Records for pointing to text and elements
● ● ● ●

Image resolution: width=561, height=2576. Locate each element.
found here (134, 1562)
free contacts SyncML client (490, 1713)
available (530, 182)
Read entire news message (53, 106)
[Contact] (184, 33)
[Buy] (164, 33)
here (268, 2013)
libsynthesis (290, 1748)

● ● ● ●

▶ _Problem_: Rewrite all of the records above, replacing "Locate each element" with "Find each element" and leaving everything else unchanged.

▶ _Written reply_:
Image resolution: width=561, height=2576. Find each element.
found here (134, 1562)
free contacts SyncML client (490, 1713)
available (530, 182)
Read entire news message (53, 106)
[Contact] (184, 33)
[Buy] (164, 33)
here (268, 2013)
libsynthesis (290, 1748)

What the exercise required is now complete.